Friday, June 03, 2005

Biscuits?!

I'm not going to get into the why/where/how-in-God's-green-earth-ness of it, but recently I found myself doing what I attempted to achieve for all of the years I attended my Assemblies of God church youth group back in the day.

I spoke in tongues.

All it took was nine bottles of hard lemonade drinks (they taste like caaaandy) and four shots of good tequila. I'm a little bitter, honestly, since the guilt about non-tongue-speaking was high in the Pentecostal church priority list, and now that I know how it's done nobody's around to be happy for me.

Sounded like a good time, though. Reconstructed dialogue from the next morning (I had to have help with the timeline, since I don't remember half of the evening) sounded like I not only changed subject mid-sentence, but often times mid-word. I also went on a mini rant (from what they could tell) about how Trader Joe's Grocery Store should have a humanoid version and a canine version, and that the biscuits are in the shhhhuuuuaaaargh. I napped with my forehead on the table for a while at that point. Then I spilled a full bottle of gin in my friend's crotch and had to be carried to my tent, where I spent the evening redecorating it with the contents of my stomach. Helluva way to turn 30! Remind me not to do THAT again (the 30 part, not the projectile vomiting though it would be nice to skip that part in the future).
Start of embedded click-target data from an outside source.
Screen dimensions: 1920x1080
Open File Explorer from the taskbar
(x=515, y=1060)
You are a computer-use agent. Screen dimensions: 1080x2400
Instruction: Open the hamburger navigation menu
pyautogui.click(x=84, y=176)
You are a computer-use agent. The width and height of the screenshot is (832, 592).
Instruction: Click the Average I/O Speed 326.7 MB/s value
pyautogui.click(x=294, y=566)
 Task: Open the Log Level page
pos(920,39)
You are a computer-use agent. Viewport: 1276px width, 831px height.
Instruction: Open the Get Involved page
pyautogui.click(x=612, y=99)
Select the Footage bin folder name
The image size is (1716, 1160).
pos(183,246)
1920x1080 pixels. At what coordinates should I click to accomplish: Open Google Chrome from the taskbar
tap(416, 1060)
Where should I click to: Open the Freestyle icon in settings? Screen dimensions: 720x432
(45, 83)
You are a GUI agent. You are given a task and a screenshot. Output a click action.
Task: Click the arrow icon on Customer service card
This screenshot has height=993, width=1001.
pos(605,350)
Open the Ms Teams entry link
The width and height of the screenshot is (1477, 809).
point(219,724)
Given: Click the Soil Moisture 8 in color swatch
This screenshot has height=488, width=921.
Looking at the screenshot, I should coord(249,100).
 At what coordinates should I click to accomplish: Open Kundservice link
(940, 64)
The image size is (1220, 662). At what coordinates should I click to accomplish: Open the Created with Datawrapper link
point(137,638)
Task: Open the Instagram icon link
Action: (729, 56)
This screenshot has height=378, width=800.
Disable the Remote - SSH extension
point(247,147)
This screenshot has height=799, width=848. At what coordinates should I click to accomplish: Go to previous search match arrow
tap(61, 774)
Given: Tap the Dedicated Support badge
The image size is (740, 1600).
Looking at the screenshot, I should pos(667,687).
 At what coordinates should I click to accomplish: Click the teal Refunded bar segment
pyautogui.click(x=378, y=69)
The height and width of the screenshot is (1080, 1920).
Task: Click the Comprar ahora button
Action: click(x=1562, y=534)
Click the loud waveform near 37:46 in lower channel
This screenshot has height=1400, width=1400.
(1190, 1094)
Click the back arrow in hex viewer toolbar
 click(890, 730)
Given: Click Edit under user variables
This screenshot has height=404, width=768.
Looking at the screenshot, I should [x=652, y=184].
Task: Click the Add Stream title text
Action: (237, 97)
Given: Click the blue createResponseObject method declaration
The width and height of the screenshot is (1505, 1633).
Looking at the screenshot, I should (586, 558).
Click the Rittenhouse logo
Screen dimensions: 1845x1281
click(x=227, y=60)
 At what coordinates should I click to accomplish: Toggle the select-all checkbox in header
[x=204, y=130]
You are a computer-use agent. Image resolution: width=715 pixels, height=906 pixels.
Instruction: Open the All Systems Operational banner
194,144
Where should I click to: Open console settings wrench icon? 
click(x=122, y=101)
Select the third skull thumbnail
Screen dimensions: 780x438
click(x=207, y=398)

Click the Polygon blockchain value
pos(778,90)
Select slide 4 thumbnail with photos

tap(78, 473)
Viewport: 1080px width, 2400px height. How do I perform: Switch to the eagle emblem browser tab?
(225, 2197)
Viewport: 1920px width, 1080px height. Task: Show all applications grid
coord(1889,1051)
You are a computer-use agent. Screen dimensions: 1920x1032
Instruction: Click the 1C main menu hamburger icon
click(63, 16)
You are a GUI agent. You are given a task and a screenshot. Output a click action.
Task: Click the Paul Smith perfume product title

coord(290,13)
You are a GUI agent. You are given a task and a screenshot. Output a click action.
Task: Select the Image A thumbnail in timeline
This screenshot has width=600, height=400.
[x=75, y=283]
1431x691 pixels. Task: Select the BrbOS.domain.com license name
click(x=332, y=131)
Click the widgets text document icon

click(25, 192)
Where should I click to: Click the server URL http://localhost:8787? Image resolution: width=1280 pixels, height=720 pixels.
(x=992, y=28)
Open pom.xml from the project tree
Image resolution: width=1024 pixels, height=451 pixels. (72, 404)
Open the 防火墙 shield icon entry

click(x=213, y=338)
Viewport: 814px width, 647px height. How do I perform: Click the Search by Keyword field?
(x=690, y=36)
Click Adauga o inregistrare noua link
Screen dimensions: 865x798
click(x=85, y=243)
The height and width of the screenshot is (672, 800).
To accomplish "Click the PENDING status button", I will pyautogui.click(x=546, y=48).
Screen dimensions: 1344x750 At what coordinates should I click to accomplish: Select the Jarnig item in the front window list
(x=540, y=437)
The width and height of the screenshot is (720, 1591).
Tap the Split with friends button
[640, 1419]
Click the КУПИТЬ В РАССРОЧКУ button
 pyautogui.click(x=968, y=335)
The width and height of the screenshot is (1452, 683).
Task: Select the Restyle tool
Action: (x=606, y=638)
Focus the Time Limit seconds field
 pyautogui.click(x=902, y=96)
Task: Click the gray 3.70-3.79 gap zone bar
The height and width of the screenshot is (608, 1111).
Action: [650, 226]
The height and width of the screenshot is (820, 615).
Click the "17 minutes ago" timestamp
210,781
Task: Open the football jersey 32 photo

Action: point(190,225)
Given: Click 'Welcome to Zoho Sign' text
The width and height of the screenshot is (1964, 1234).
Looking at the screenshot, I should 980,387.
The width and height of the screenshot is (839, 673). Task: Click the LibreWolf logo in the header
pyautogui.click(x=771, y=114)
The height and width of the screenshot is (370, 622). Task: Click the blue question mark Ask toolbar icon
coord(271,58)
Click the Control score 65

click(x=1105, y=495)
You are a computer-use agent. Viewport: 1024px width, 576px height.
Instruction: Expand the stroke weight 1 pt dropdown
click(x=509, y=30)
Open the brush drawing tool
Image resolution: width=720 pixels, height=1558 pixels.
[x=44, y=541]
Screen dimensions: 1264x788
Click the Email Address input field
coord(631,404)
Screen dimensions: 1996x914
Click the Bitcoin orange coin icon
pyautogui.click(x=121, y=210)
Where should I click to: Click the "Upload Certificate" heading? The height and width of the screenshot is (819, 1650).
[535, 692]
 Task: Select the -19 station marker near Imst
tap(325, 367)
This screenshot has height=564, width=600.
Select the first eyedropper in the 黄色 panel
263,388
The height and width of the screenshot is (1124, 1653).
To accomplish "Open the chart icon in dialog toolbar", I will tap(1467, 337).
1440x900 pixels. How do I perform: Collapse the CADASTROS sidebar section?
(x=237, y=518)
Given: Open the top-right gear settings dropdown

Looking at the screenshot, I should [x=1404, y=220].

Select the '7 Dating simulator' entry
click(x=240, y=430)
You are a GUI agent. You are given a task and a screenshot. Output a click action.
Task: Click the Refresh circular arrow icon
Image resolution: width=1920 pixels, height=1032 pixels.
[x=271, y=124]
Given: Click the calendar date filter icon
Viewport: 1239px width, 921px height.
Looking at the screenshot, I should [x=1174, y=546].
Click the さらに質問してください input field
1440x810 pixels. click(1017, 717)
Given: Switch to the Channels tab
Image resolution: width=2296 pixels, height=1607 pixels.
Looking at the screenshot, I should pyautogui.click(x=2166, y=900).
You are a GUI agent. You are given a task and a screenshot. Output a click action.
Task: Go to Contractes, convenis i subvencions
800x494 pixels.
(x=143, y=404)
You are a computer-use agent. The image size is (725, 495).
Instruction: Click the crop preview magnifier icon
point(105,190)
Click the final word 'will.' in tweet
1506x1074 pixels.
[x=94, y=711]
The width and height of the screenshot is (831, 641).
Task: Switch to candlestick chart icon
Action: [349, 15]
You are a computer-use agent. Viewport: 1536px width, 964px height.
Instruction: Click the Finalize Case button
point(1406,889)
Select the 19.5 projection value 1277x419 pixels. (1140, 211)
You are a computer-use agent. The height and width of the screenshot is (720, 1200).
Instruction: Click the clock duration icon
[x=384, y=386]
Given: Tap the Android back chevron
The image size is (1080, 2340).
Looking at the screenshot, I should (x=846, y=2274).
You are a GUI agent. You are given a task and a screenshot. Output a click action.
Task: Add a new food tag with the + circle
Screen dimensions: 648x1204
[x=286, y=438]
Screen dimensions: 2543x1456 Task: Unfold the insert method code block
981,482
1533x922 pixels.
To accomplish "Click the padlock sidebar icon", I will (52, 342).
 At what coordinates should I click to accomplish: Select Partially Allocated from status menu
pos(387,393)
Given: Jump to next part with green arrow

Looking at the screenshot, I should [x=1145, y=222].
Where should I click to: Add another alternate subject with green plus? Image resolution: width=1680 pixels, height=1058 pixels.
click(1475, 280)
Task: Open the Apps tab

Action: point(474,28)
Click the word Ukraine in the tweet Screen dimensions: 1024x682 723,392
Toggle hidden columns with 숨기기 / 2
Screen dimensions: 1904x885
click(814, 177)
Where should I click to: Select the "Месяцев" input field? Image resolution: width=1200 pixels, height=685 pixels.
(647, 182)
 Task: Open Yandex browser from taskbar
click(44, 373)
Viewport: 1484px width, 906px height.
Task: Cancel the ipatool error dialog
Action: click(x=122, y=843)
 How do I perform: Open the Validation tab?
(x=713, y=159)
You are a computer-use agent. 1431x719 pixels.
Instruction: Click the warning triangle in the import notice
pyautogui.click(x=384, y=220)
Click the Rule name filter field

It's kind of fun to see exactly what your subconscious mind would do if given free reign. Apparently mine is working on a grand scheme to reorganize Trader Joe's into a multispecies super-mega-market and has an aversion to gin.

In other news, I'm unemployed again and am helping out the guy whose crotch I baptized with an architectural project or two while job hunting. I'm also selecting linoleum patterns in exchange for a badly needed haircut and trying to get temporary receptionist/admin. assistant work on top of it all. Good times all around.